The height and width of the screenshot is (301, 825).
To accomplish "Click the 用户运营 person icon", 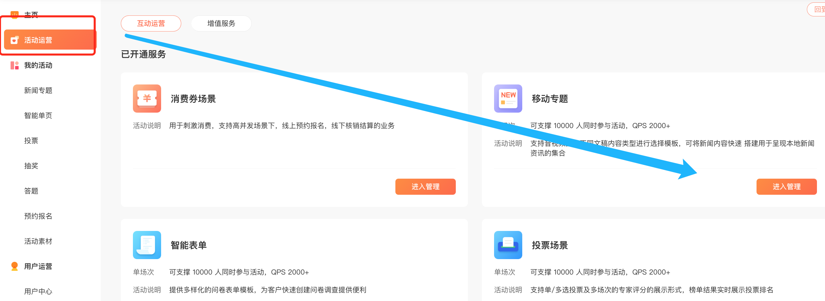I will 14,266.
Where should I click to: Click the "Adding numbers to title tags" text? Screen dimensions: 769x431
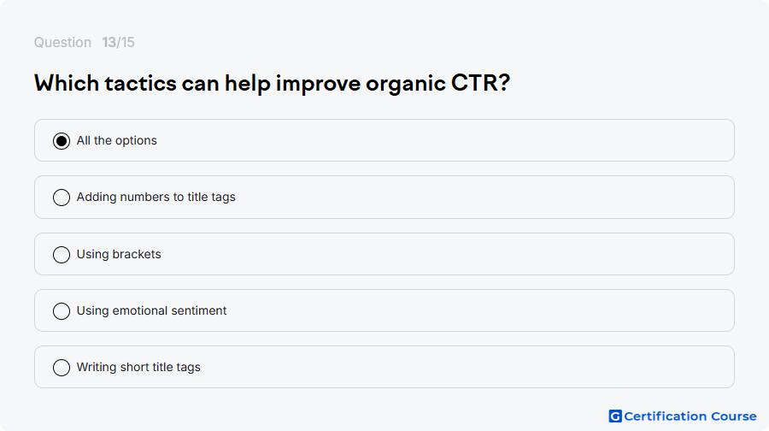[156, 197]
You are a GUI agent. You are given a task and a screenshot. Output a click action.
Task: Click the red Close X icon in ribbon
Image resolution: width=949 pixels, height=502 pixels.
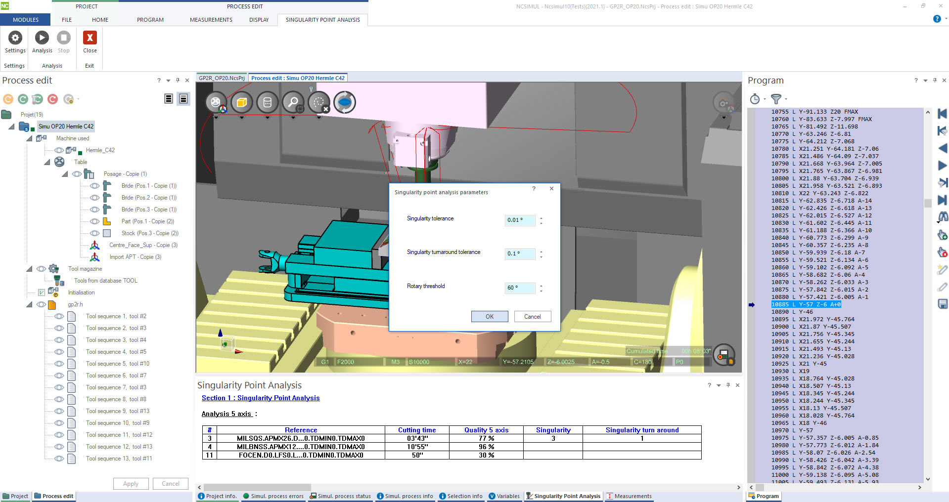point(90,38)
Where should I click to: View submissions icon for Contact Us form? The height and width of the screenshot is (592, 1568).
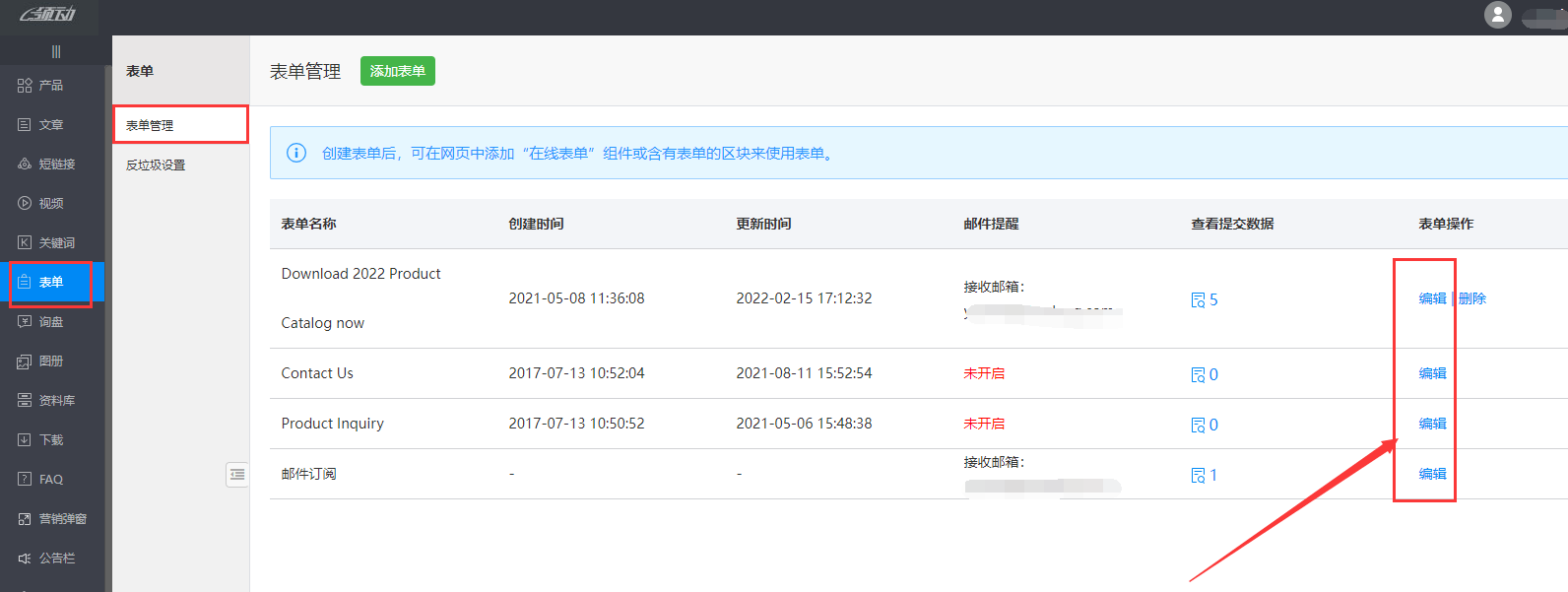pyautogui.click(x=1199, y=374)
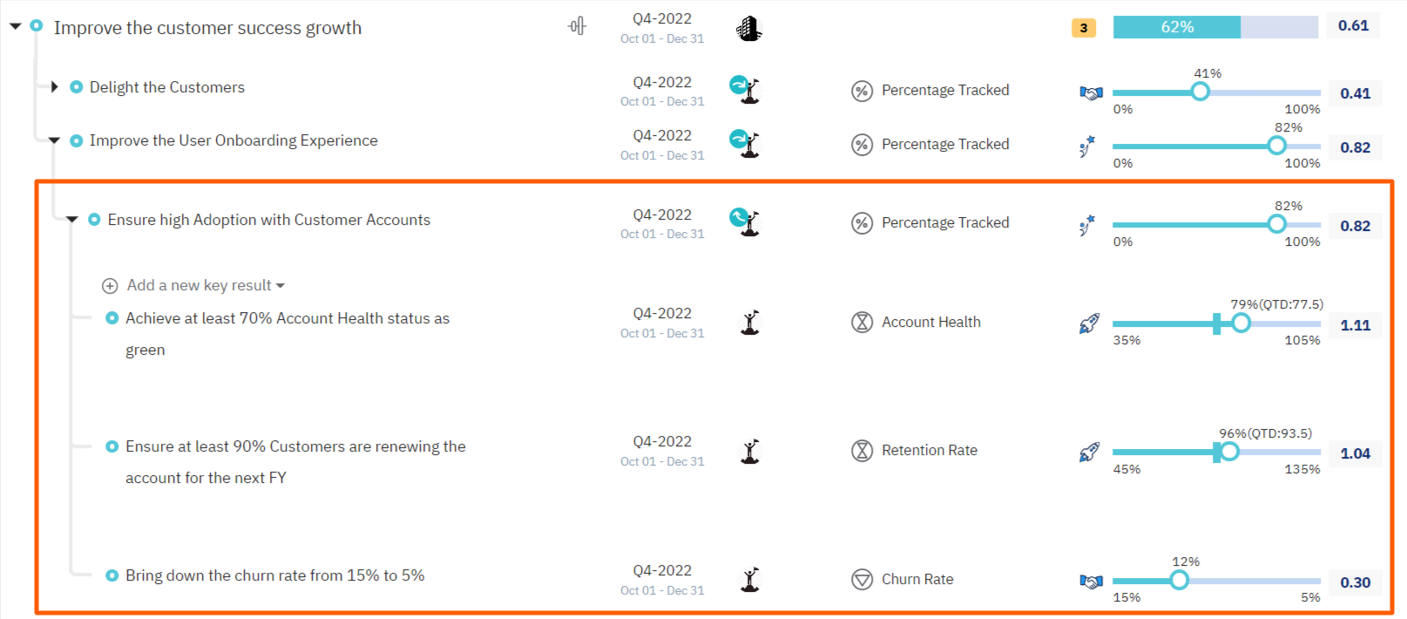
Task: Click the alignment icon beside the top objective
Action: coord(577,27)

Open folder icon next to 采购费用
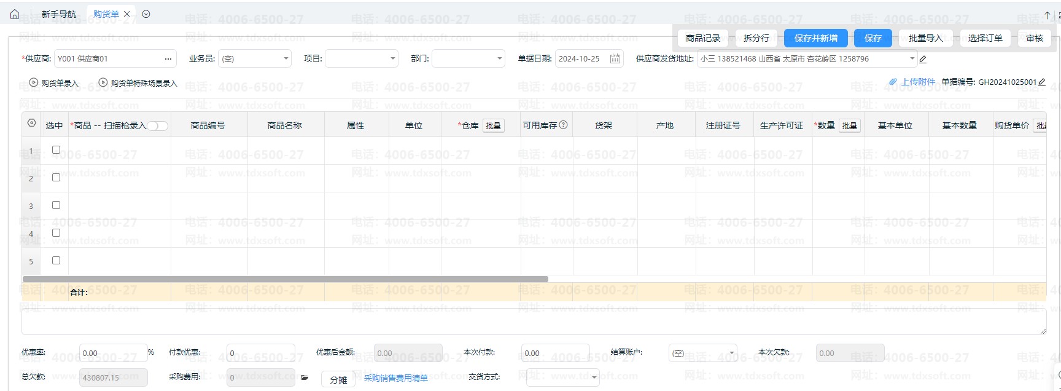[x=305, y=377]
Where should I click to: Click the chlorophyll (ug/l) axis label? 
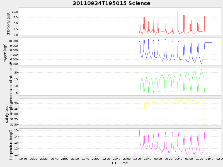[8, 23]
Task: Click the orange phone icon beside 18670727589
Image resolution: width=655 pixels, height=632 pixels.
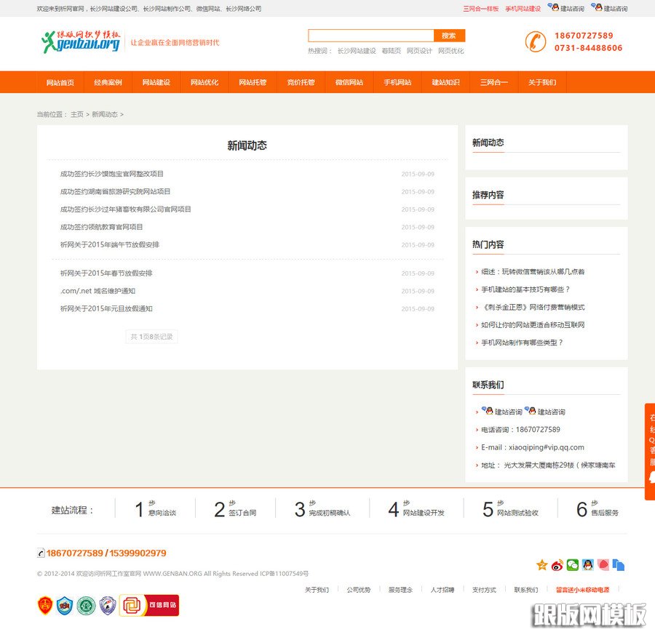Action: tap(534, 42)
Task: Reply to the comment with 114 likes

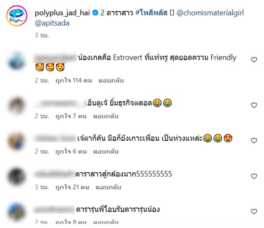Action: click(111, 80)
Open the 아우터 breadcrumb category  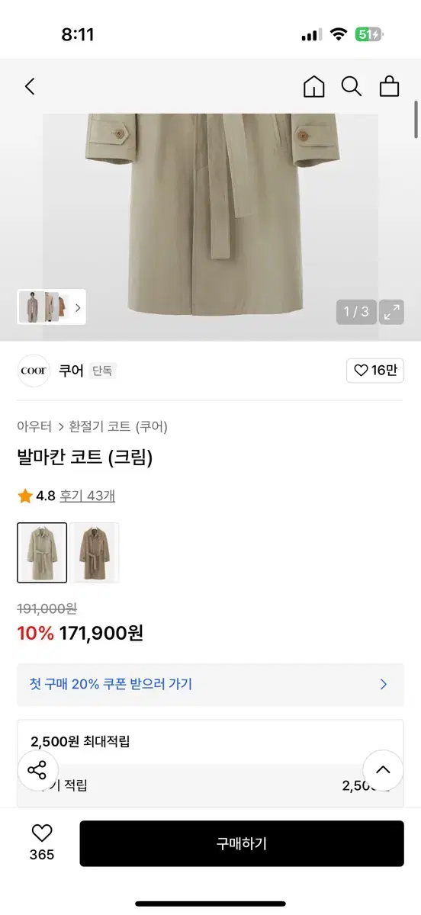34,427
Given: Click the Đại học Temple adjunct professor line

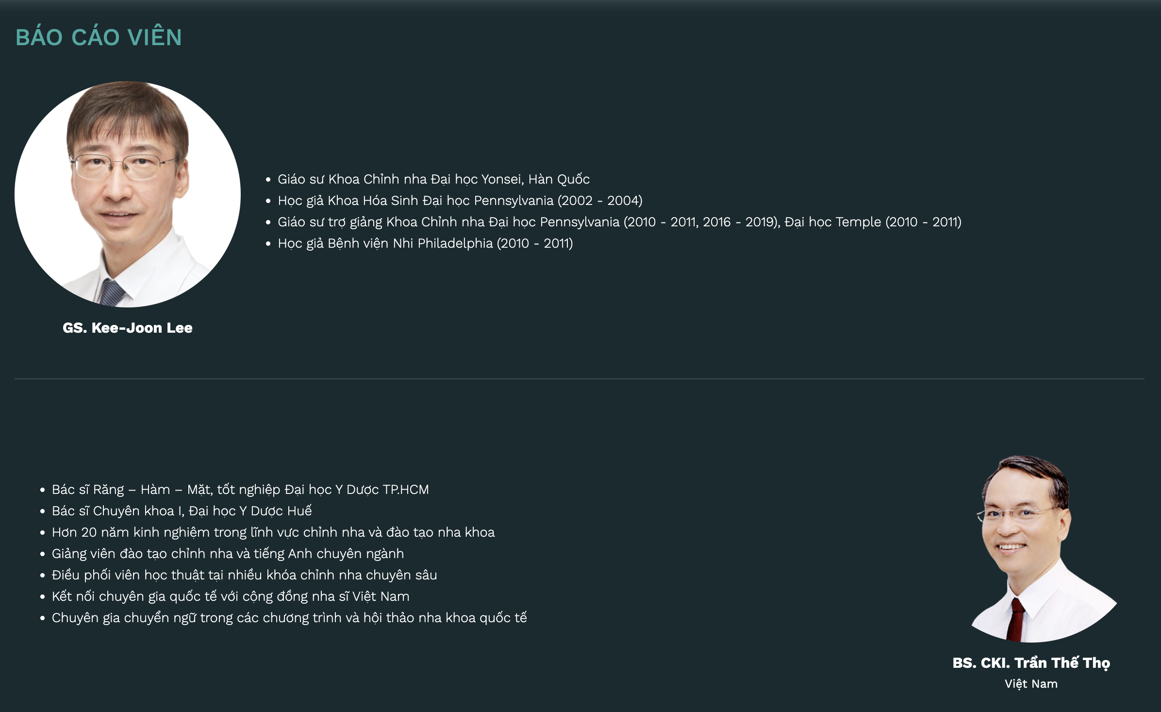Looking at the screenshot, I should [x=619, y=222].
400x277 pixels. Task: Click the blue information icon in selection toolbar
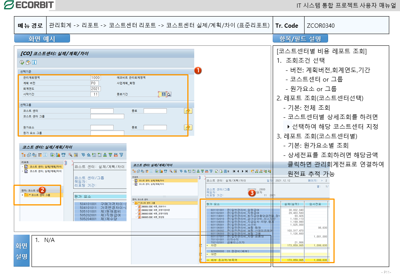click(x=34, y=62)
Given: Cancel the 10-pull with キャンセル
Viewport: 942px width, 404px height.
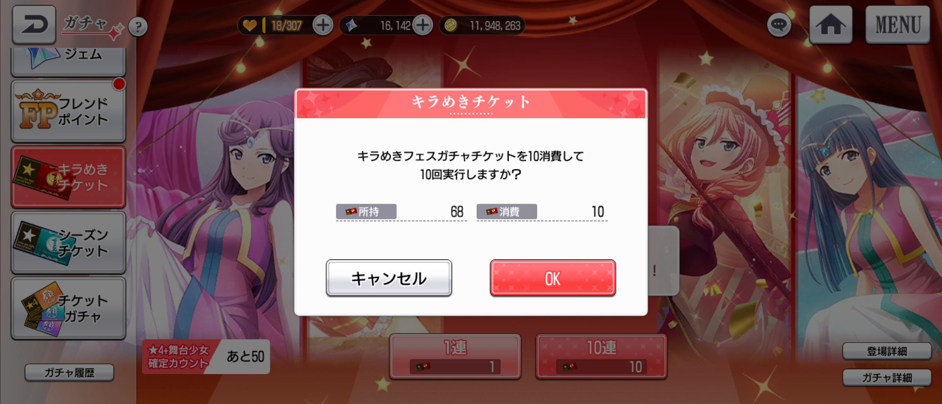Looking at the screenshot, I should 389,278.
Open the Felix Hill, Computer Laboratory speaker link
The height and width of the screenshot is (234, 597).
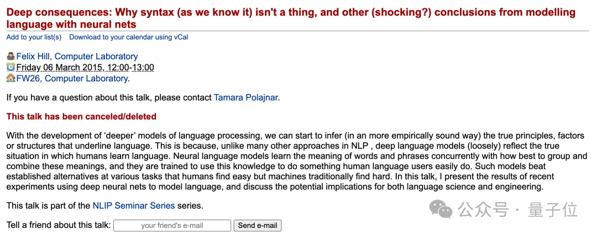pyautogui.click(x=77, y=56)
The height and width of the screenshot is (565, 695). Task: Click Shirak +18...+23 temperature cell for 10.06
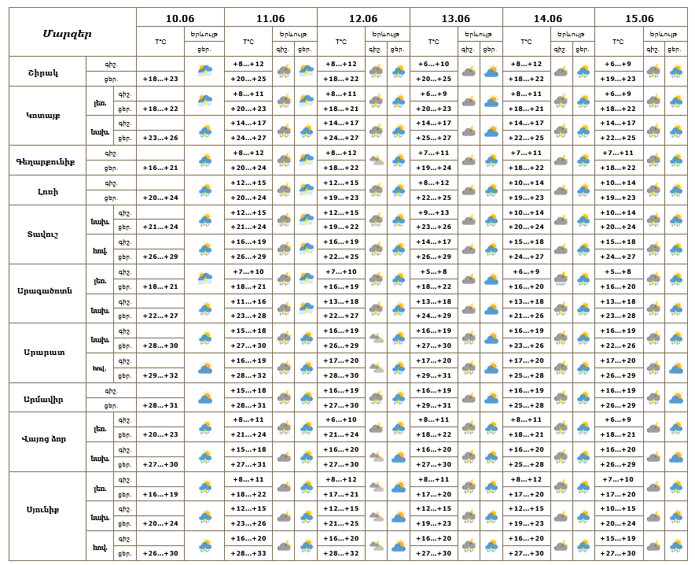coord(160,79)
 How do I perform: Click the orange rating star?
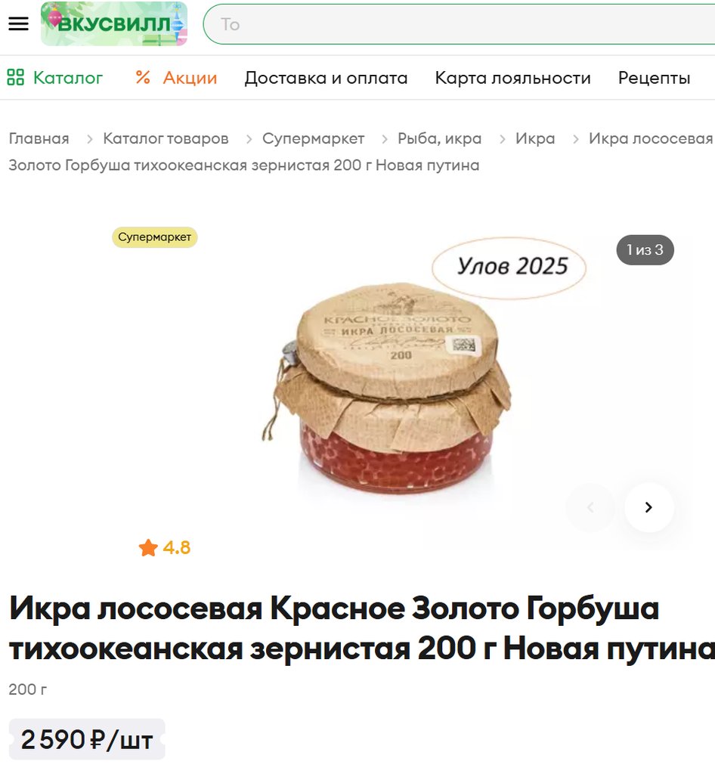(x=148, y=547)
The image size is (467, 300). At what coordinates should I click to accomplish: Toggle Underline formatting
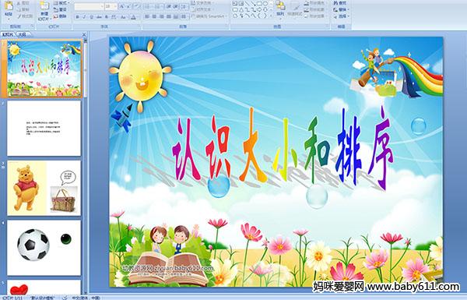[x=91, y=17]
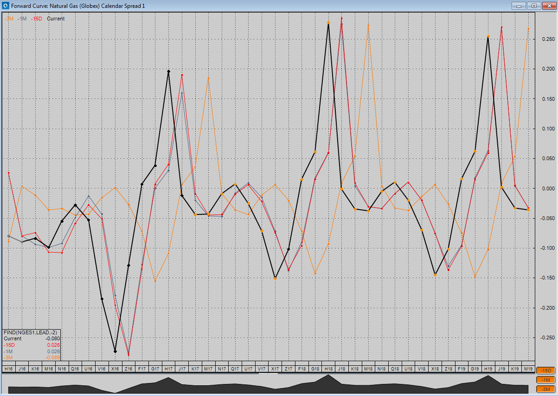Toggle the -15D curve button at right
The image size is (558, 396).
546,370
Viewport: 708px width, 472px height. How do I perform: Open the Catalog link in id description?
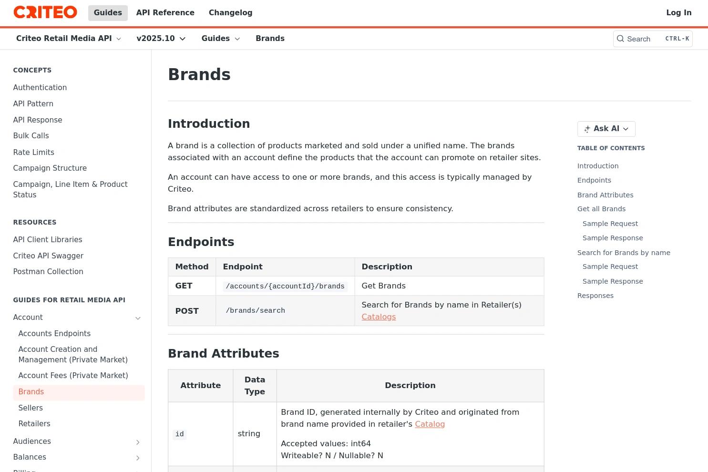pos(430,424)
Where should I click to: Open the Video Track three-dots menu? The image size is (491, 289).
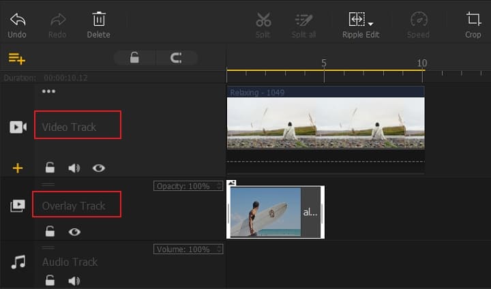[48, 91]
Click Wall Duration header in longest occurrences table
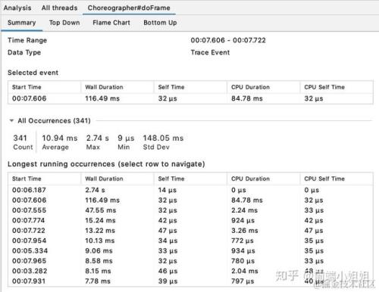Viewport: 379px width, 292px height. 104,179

****************************************

● **EXERCISE DIRECTIONS**
Your answer must be the lines from the one containing "Where should I click to: Open" through the last line of the records, copied exactly, with no pictures.

● **SOLUTION TO THIS PROBLEM**
Where should I click to: Open the Video Track three-dots menu? The image size is (491, 289).
[48, 91]
Click Wall Duration header in longest occurrences table
Viewport: 379px width, 292px height. 104,179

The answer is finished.